1. The virulence of vaccine virus for the testicular tissues increases until its maximum is finally reached. The selective increase is not associated with any loss, reduction, or modification in its virulence for the skin. A highly potent testicular vaccine is also highly active for the skin.

2. The testicular strain of vaccine virus has no more tendency to localize in various organs than the ordinary skin strain. Both may localize in adjacent lymph nodes when introduced intravenously, subcutaneously, or intratesticularly in sufficiently large quantities, but other organs are not involved.

3. Intravenous inoculation of an excessive amount of a powerful vaccine virus (1 to 2 cc. of undiluted stock emulsion), irrespective of whether it is from the testis or the skin, will result in a generalized eruption over the entire body surface of rabbits. The eruption may be confluent on mucous membranes of the mouth, nostrils, genitalia, etc. Intratesticular or subcutaneous inoculations of the same virus fail to produce this effect.

4. Subcutaneous or intravenous introduction of much smaller quantities of the virus does not cause an appreciable local or general reaction in the rabbit. But the animals which have once received these injections become refractory to a subsequent vaccination as applied to the skin. It seems probable that an active immunity has been conferred.

5. Experiments on the viability and resistance of the testicular strain of vaccine virus indicate that the virus is best preserved when emulsified with Ringer's solution or 0.9 per cent saline solution. Distilled water, while apparently one of the best diluents, fails to keep the virus active as long as Ringer's or saline solutions. As would be expected, the lower the temperature is, the longer the virus retains its viability. At 18° or 37°C., the deterioration of the virus proceeds rapidly. However, a small part of the virus survives after many weeks' standing at 37°C.
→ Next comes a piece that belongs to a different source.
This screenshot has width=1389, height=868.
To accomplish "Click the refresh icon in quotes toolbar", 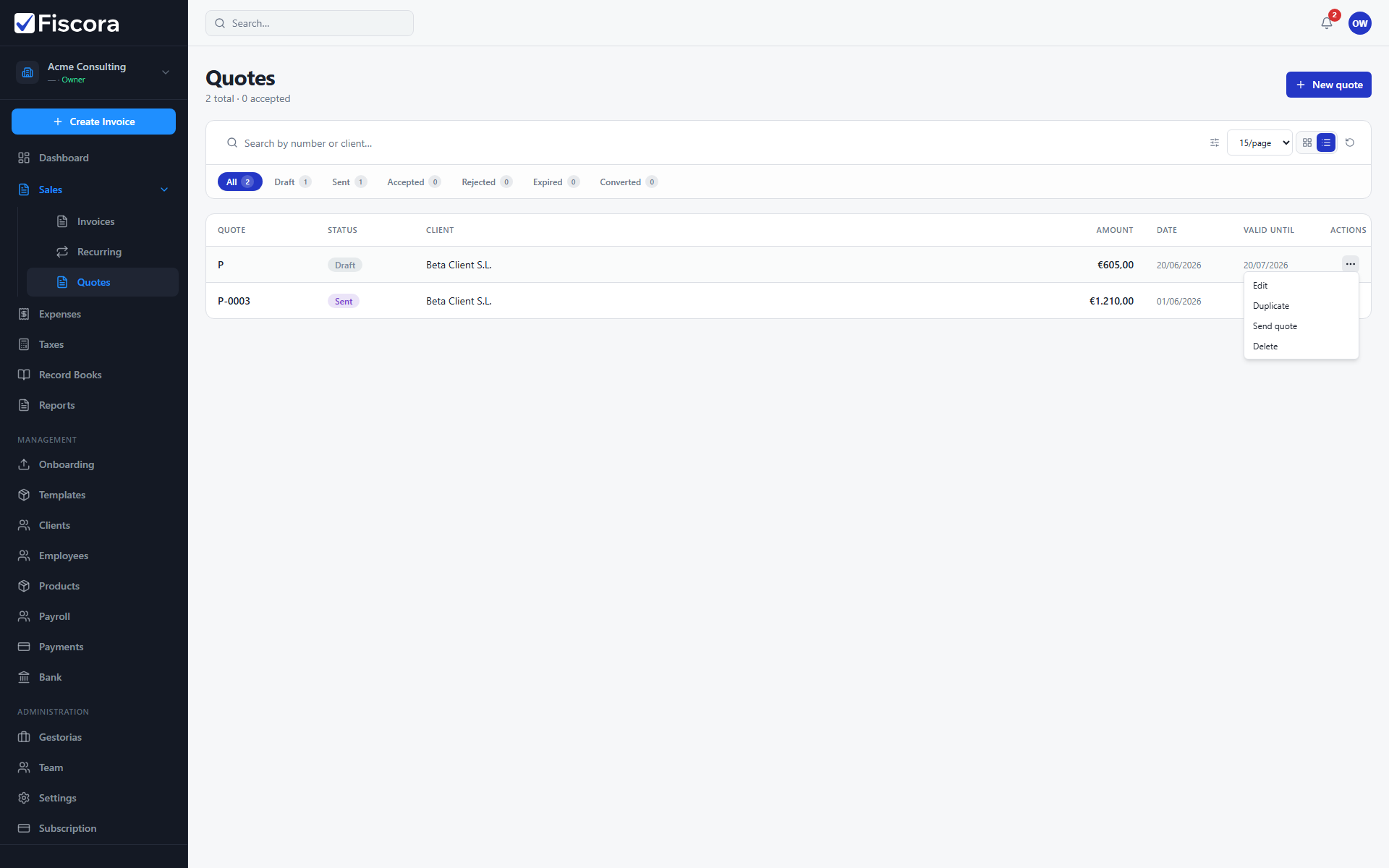I will [x=1350, y=142].
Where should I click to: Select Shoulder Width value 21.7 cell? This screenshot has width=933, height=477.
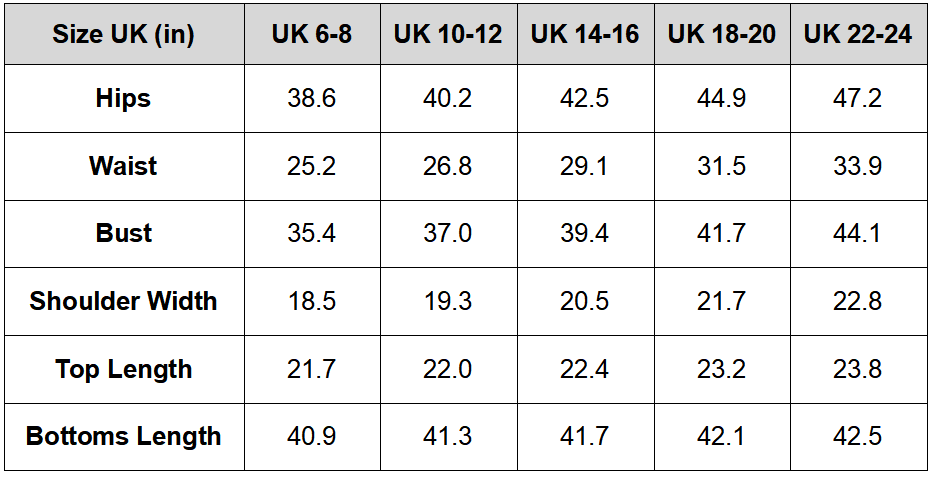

6. Of the two most commonly employed chemical agents for the ripening (eliminating bacteria) process of the green vaccine pulp, glycerol and phenol, the latter is the less injurious. Phenol in concentration above 2 per cent destroys the virus within 24 hours at any temperature, but it has almost no injurious effect when used in 0.5 to 1 per cent. On the other hand, glycerol is a powerful vaccinicide. When used in full strength it destroys the virus within 24 hours, even at 4°C. In a concentration of 40 per cent, that ordinarily recommended for the ripening, the virus retains some of its virulence for about half a year at 4°C., while at higher temperatures the same concentration kills the virus within 1 to 2 months. The virus preserved in distilled water or Ringer's solution under similar temperature conditions remains more active during this period. From this it may be concluded that glycerol is not an indifferent agent, as is assumed by many, but a powerful vaccinicide when used in high concentrations. The injurious effect is markedly accelerated at 18° or 37°C.

7. The vaccine virus retains its virulence better in a sealed tube containing either hydrogen, nitrogen, or air than in an open receptacle. The virus deteriorates when placed in a sealed tube with oxygen or carbon dioxide.

8. Desiccation decreases to a considerable degree the virulence of the vaccine virus. In the dried state the virus retains its viability about as long as does the emulsion, but it is not protected from the deterioration caused by age under various conditions.

9. Iodine is a powerful disinfectant for the vaccine virus, but its sodium and potassium salts have no effect. Various bile salts destroy the vaccine virus when employed in sufficient concentration.